Sepertinya dia akan ganti baju rumah. Lebih baik aku duduk dulu, mengambil napas sebentar Seharian ini capek sekali sepertinya. Aku melihat sekeliling kafe ini. Radio lama yang dulu biasa mengiringi kesendirianku itu masih berdiri teguh di pojokan sana.

Memang benar, kalau barang lama biasanya awet. Dindingnya yang berwarna hijau kebiruan mengundang rasa alam di sini, disertai rerumputan dan sulur-sulur liar di jendela tempatku biasa mengintip ke luar. Semua meja dan kursinya dari kayu, semakin menunjukkan aura "hutan" tempat ini.

Namun, kesemuanya tua. Mulai dari retak-retak di berbagai sudut dinding, sarang laba-laba yang tidak terurus di pojok langit-langit, sampai beberapa lumut? Ya, lumut sepertinya, menampakkan diri dan beberapa bersembunyi di lantai kafe ini. Ada tumpukan dus di bawah radio lama itu, apakah Chelsea akan pindah rumah? Dekor ulang? Apa kira-kira yang harus ditambahkan di kafe ini?

"Halo!" kata Chelsea, membuka pintu lebar-lebar. Benar kataku. Anak ini ganti baju. Cepat sekali. Tidak seperti wanita kebanyakan. "Mari kita dekor ulang!" katanya gembira, berdansa kesana kemari. Aku berdiri dan merapikan kursi tempat ku duduk. Ya. Mari kita dekor ulang. Sialan.

Sepertinya aku mengantuk. Aku harap Chelsea punya kelebihan kopi malam ini. "Dekorasinya mana?" kataku menguap.

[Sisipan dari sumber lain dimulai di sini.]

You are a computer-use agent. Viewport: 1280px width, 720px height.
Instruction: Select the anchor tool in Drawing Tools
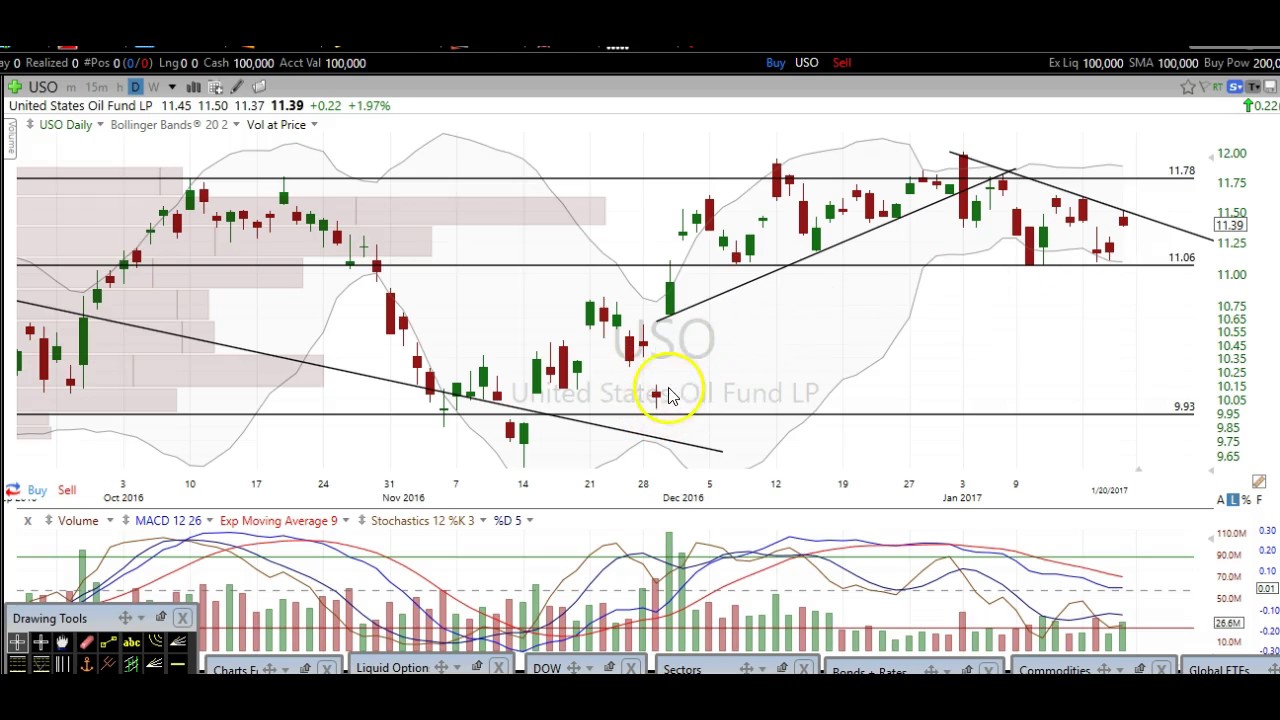(x=86, y=664)
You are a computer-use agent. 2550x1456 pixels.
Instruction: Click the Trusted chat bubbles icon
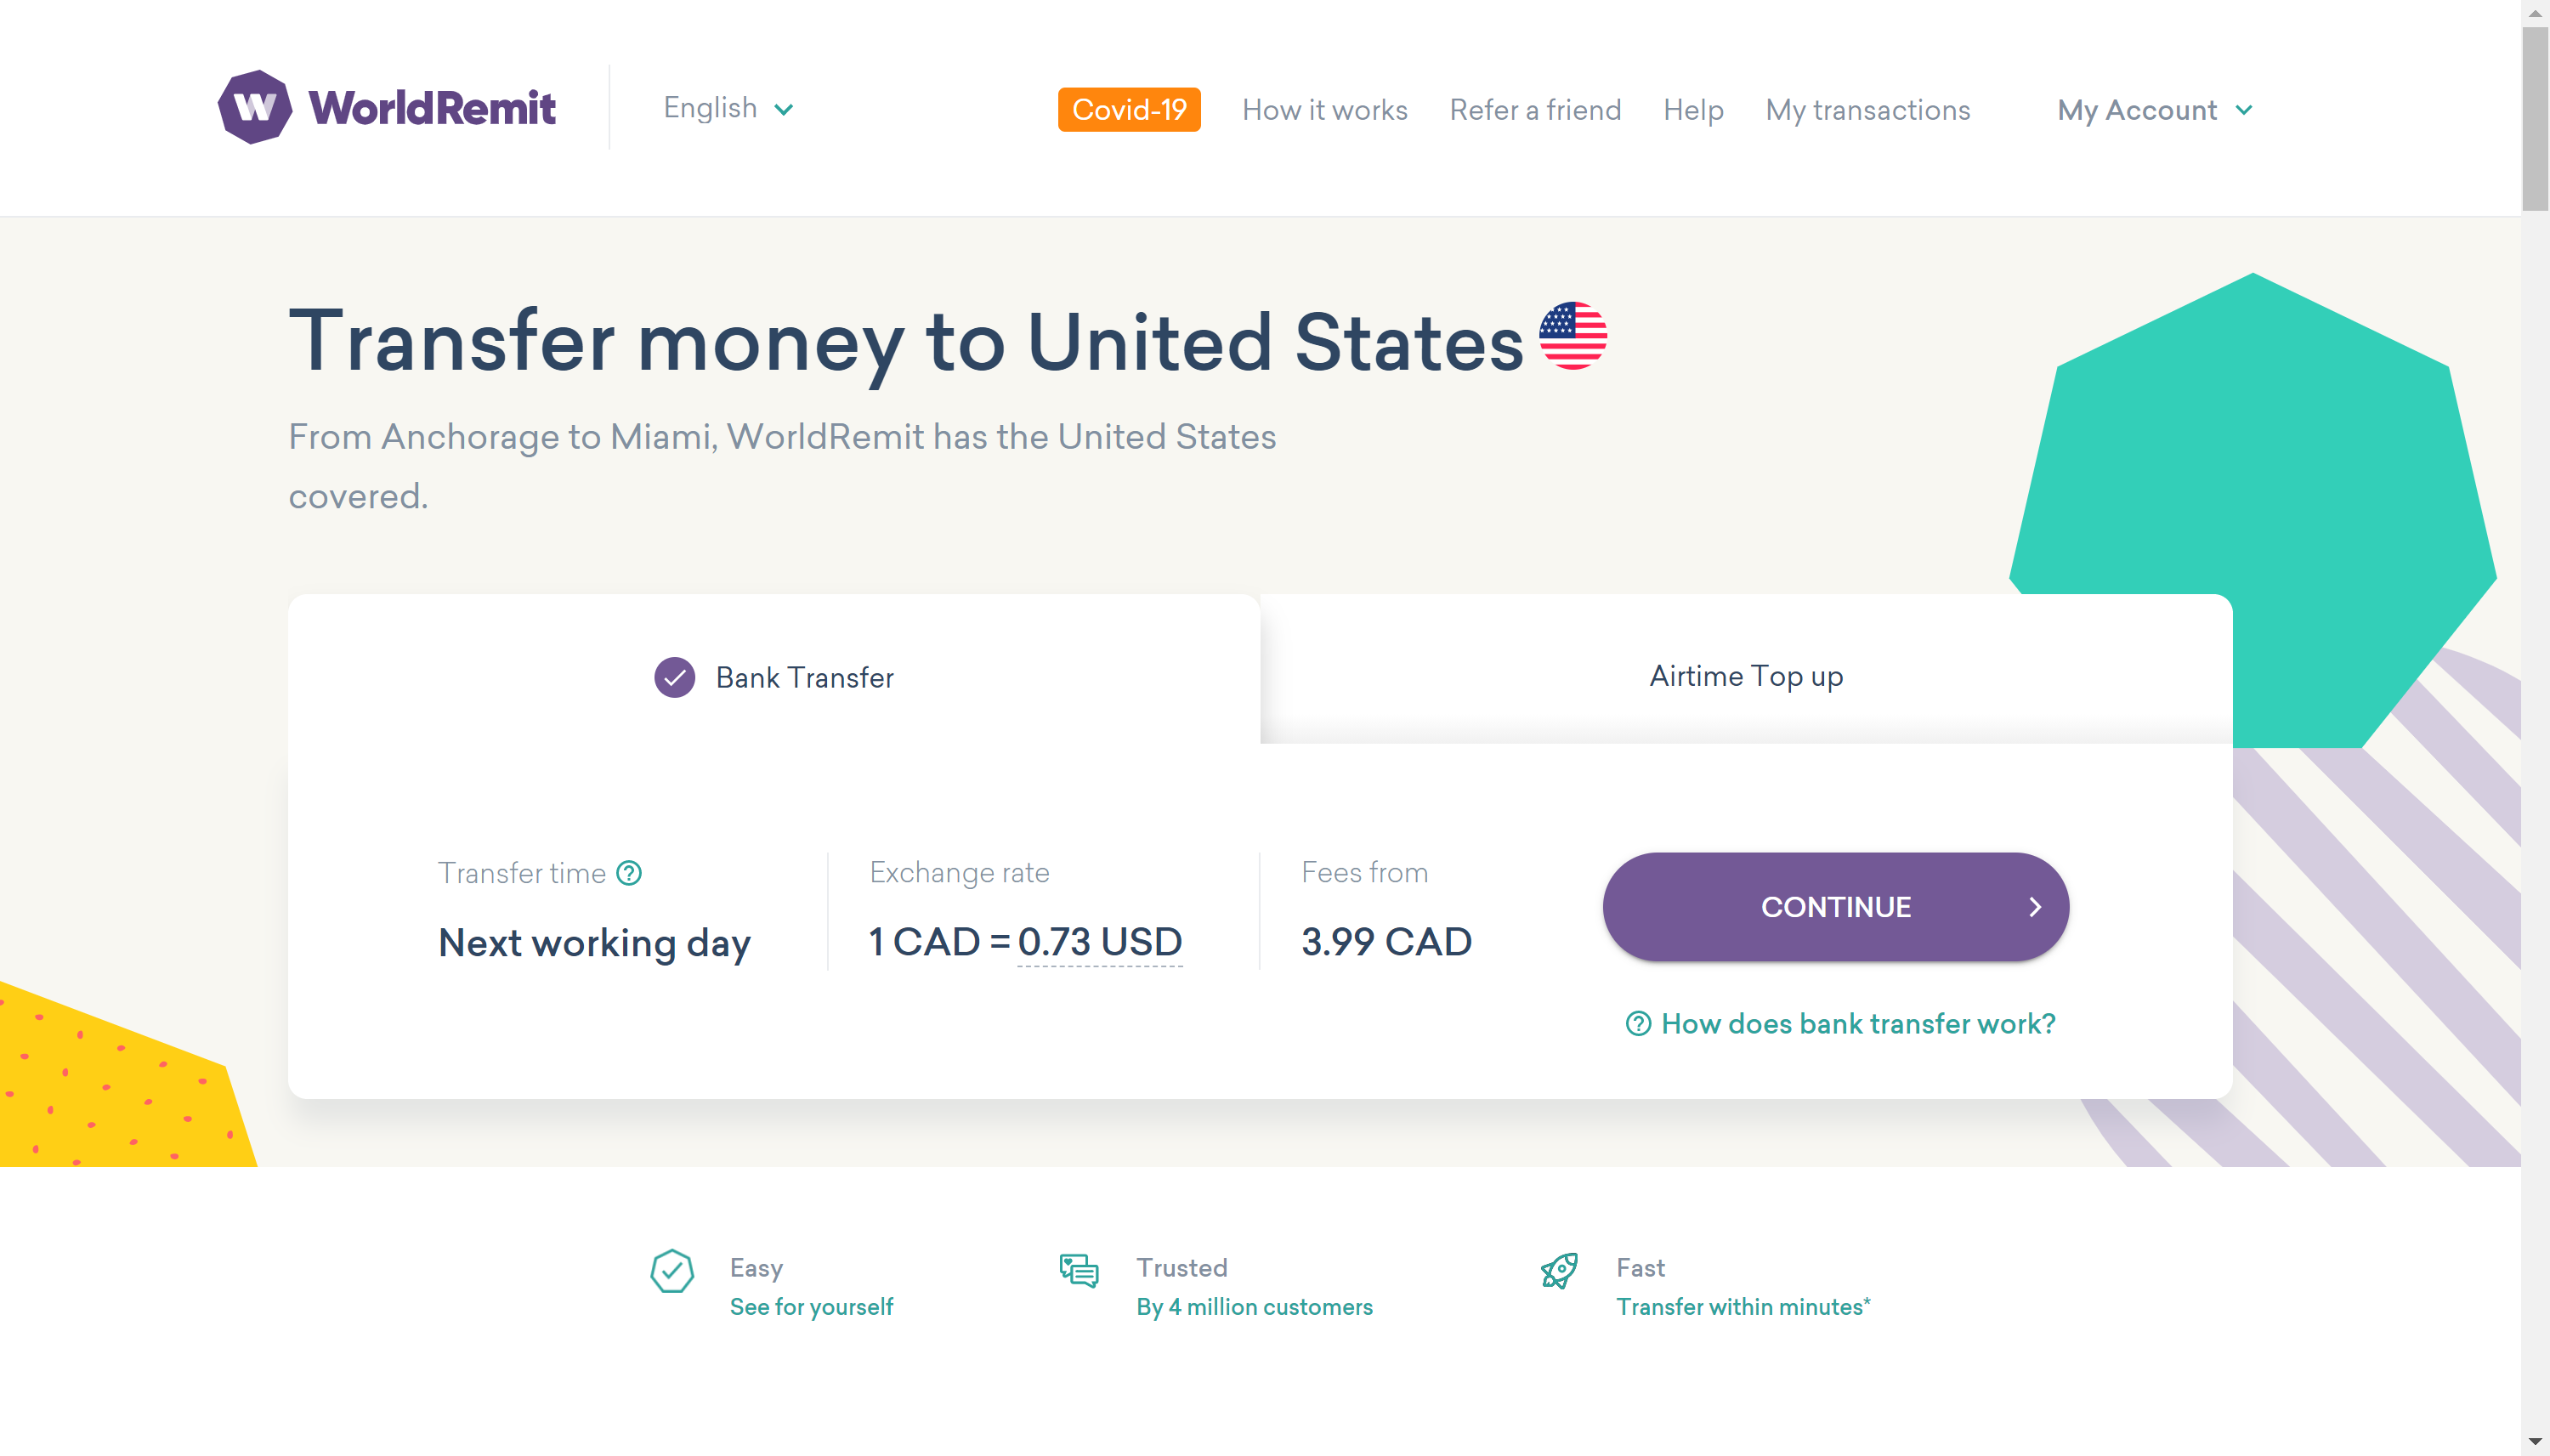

"Noh," katanya menunjuk ke tumpukan dus di bawah radio. Buset. Itu kan dus yang tadi. Banyak amat. Terhitung ada tiga-empat dus berukuran dus kulkas dan TV flat. Ada cat. Banyak sekali cat dinding. Dan kuas, yang kecil dan yang paling besar. Aku tersenyum kecut. Sialan. Sepertinya aku akan bekerja keras malam ini.